The email that shipped three times
Don't let AI rebuild infrastructure you can rent. And when a mistake repeats, automate the rule — don't re-document it.
- My app marked emails “sent” that were never sent — the same bug, three times in sixteen days.
- Writing the rule down (twice, in the files my agents read) didn't stop it from coming back.
- Root cause: a custom wrapper over Resend returned a 200 for non-deliveries, and `functions.invoke` returns `any`, so the compiler couldn't force callers to check the real status.
- What worked: a 79-line fail-closed classifier plus an ast-grep CI gate that fails the build when code ignores an email's delivered status. Documentation describes a rule; a gate enforces it.
I shipped the same bug three times in sixteen days. Not three similar bugs — the same one, twice after I'd fixed it and written a rule telling my AI coding agents never to do it again.
The setup
ReadySetBind automates insurance paperwork: a quote PDF goes in, and a bind request comes out the other end — an email to an underwriter that actually puts coverage in force. That email is the entire point of the pipeline. If the system is ever wrong about whether it went out, a deal sits dead while everyone believes it's moving.
The bug
That's exactly what it got wrong. AI coding tools make it feel free to build your own version of everything, so instead of keeping my email code paper-thin over Resend — a service whose whole job is sending mail reliably and reporting what happened — I let the agents build a custom wrapper with its own logic for suppressed addresses, send cutoffs, and duplicate sends.
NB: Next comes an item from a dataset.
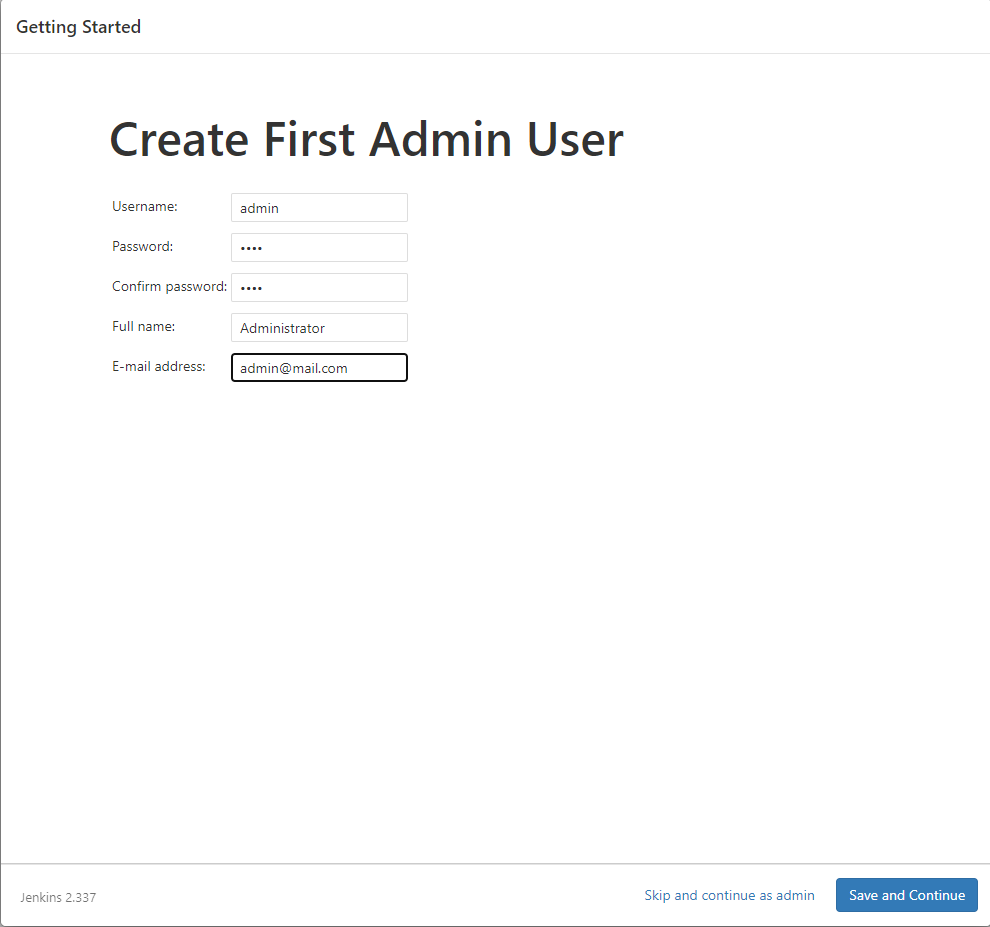Click the Getting Started header text
Screen dimensions: 990x927
click(78, 26)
The catch: Supabase's function-invoke call returns any (TypeScript's "I give up, this could be anything" type), so the compiler couldn't force callers to inspect the result. The wrapper returned a 200 even when nothing was delivered — suppressed, disabled, a replayed duplicate — and every caller read "no error" as "sent." The app marked records sent, advanced the deal, and wrote audit rows for emails that never existed.
Fix, document, repeat
I fixed it on day two. It came back the next day in a new piece of code. So I did what fifteen years of security consulting trains you to do: I documented it — once in the instructions every agent session reads at startup, again in a dedicated rules file.
It came back a third time anyway, in code written with both rules sitting right there.
That's not an AI problem. Human teams work the same way: the engineer who got burned remembers, the new hire doesn't. If written rules stopped recurring mistakes, the security industry's policy binders would have ended phishing a decade ago.
- Ship 1bug ships
- Fixedday 2
- Ship 2recurs next day
- Rule writtentwice, in agent files
- Ship 3recurs anyway
- ast-grep gate0 after
What actually worked
- Stop rebuilding what you can rent. The bug lived entirely in code I never needed to write. Resend already knows whether a message was delivered; my wrapper was a second opinion that was sometimes wrong. I cut it to a thin pass-through built on one rule: report Resend's real status, and treat anything unclear — unknown, null, empty — as a failure, never a success.
- Turn the written rule into a gate. A static-analysis check — an ast-grep rule, which matches the structure of the code rather than its text — now runs on every build: if any caller invokes the email function without branching on the delivered status, the build fails.
no invoke error ⇒ treat as deliveredunknown | null | "" | error ⇒ "failed", never deliveredthe gateA 79-line classifier makes "unclear" mean "not sent," and an ast-grep CI rule fails the build if a caller ignores it. The rule itself had to be hardened after a stray req.status === 200 fooled the first version into thinking the status was checked.
The bigger lesson
Security teams have language for this. A policy that says "laptops must be encrypted" and software that refuses to boot an unencrypted disk are different kinds of control: one documents intent, the other makes the bad state impossible. I spent fifteen years writing the first kind for clients and auditing the gap between the two. It took two weeks of my own product to re-teach me which one stops a repeat.
And the AI corollary: when agents make building custom infrastructure feel free, "should I build this at all?" matters more, not less. The fastest code to debug is the code you didn't write.